▶ [Document extract]:

'''

Charles D. D. Howard (1), LM ASCE, and Irena M. Netik (2)

1. Charles Howard & Associates Limited, 1350 Rockland Avenue, Victoria, BC, V8S 1V8, Canada; PH (250) 381-2722; FAX (250) 381-5800; email: cddhoward@shaw.ca
   
2. Powel Group, Inc., Suite 210, 239 Menzies Street, Victoria, BC, V8V 2G6, Canada; PH (250) 385-0206; FAX (250) 385-7737; email: inetik@powelgroup.com

Abstract

The mountain water supply of the City of Nanaimo (population 78,000) in British Columbia, Canada, provides the potential for generating hydroelectric energy. The hydro plants would be connected directly to the two supply pipelines - head available for power therefore will vary inversely with water consumption. The hydraulic analysis made effective use of the capability of the Shamir and Howard network analysis program SDP to determine the hydro energy by explicitly solving for unknown conductance, and combinations of head and consumption at the same node (Shamir and Howard, 1968). Optimization of the installed capacity also considered opportunities for power sales, variability in present and future water consumption, hydrology of the ungauged river sites, instream flow requirements to protect aquatic habitat, and hydroelectric licensing requirements.

Introduction

The City of Nanaimo (population 78,000) is located on the east side of the mountains of Vancouver Island, British Columbia, Canada. The Greater Nanaimo Water District (the District) provides the water supply to the City. The main source is the Jump Creek Reservoir on a tributary of the Nanaimo River. Releases from Jump Creek Reservoir flow downstream to the South Fork Dam. The dam provides the head for delivering water to the City through the 23-kilometer long pipeline system. At the terminus of the pipeline the surplus head is dissipated through a hollow jet valve discharging into a small terminal reservoir, Reservoir No. 1. This provides an opportunity to capture the wasted energy for hydroelectric power. Hydroelectric generation at Reservoir No. 1 will be in step with the time varying pattern of water consumption by the City.

There are additional opportunities for power operation along the route of the pipeline system. Winter flows in the river are normally higher than required for water supply and instream purposes so there is a surplus that can be used to generate power and be returned to the river before reaching the City. Head losses in the two water supply pipelines will depend on the combination of flows supplied to the City and flows supplied to one or more hydro plants located along the pipeline route.

The hydraulic analysis and power study made effective use of the flexibility of the Shamir and Howard network analysis program, SDP. It determined the hydro energy by explicitly considering specified heads and discharge at the City supply nodes by solving for combinations of unknown heads and consumptions at the same node (power site), and unknown conductance of the elements connecting the power sites to the pipeline system.

Optimization of the installed capacity considered hourly and seasonal variability in electricity prices and present and future water consumption, hydrology of the ungauged river sites, instream flow requirements to protect aquatic habitat, pipeline hydraulics, conceptual hydroelectric design, and costs. This was an office study of the proposed hydroelectric site developments. More detailed studies including fieldwork are required to establish technical and environmental feasibility and to design the facilities.

'''

▶ [Exercises]:
1. In the Nanaimo water-supply hydro paper, which factors does the paragraph beginning "Optimization of the installed capacity considered hourly" list as considered in optimizing the installed capacity?
2. Pick up the Nanaimo water-supply hydro paper after its final sentence and keep writing.
The listing that comes next has nothing to do with the Nanaimo water-supply hydro paper.

▶ [Supplied information]:
'''

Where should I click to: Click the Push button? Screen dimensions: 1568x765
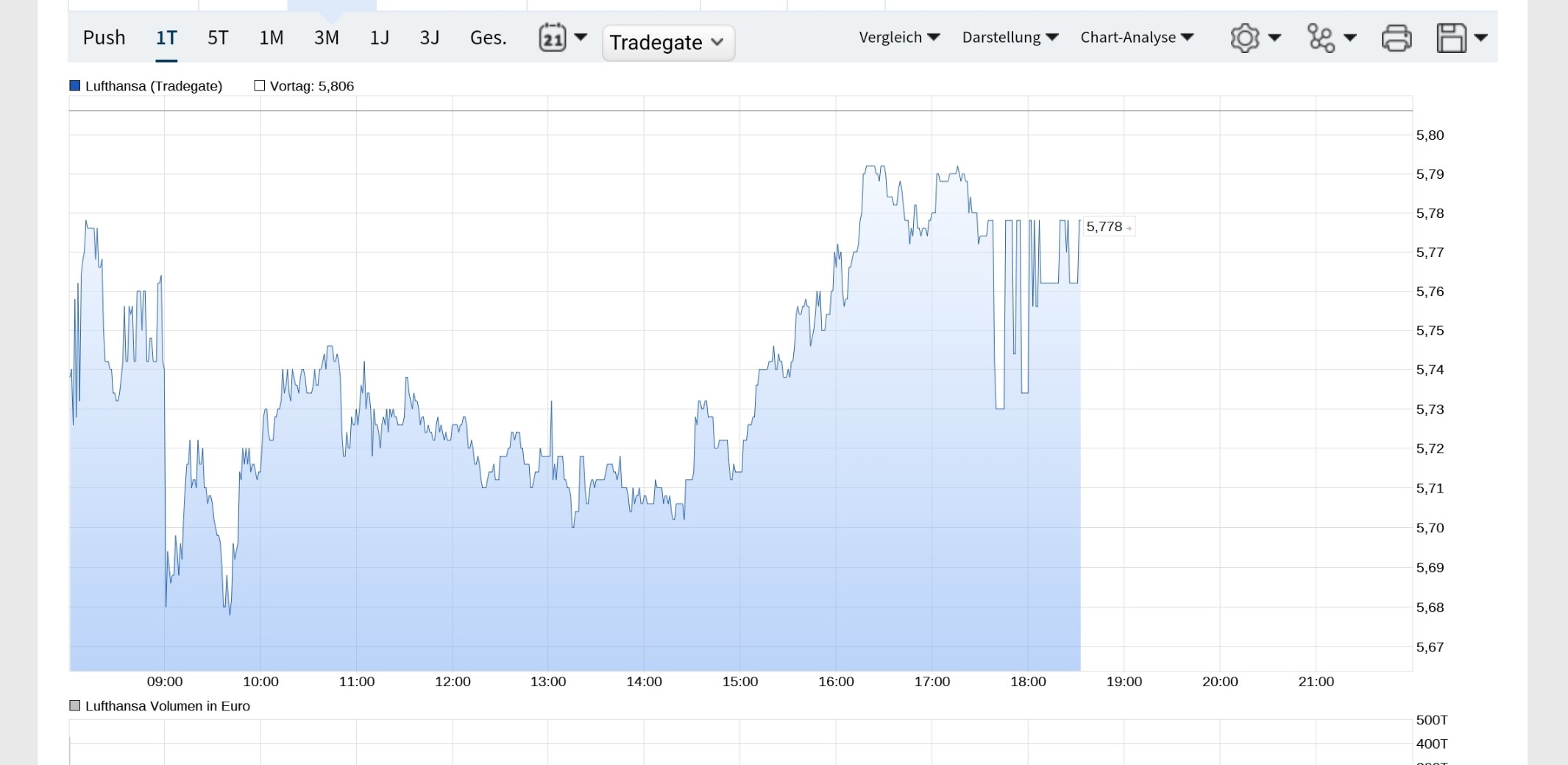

'''

▶ [The results]:
1.
- Hourly and seasonal variability in electricity prices and in present and future water consumption
- Hydrology of the ungauged river sites
- Instream flow requirements to protect aquatic habitat
- Pipeline hydraulics
- Conceptual hydroelectric design
- Costs

2.
Water Supply System and Consumption

The System Layout

The main storage reservoir on Jump Creek is 10 kilometers upstream from the intake for the City water supply pipelines at South Fork Dam. This dam is a concrete arch structure with a crest elevation of 250 meters above sea level. The releases from South Fork Dam are used to meet instream flow requirements in the Nanaimo River downstream of the dam and water supply for the City of Nanaimo. The intake located inside the dam is connected to parallel 762-mm and 1200-mm diameter supply mains. The supply mains are cross-tied at various points to form a ladder type of network and the 762-mm diameter pipeline terminates at Reservoir No. 1 at Elevation 107 meters. The 1200-mm diameter pipeline continues for an additional 2 kilometers to terminate at College Park Reservoir at Elevation 182 meters. The water supply is provided entirely by gravity.

From the South Fork Dam to approximately 14 kilometers downstream, the two supply mains run adjacent to the river where there are potential sites for a diversion from the pipelines. Figure 1 illustrates the network schematic and the locations of potential hydroelectric sites.

Figure 1. Network Schematic Water Consumption

In 2002, the total average summer demand was approximately 12 MGD. In winter, the consumption averaged approximately 7.5 MGD. From an analysis of average monthly consumptions, it was determined that 50 to 70-percent of the total water consumed during the summer passes through the 1200-mm pipeline leading to College Park. The 762-mm pipeline to Reservoir No. 1 carries the remainder.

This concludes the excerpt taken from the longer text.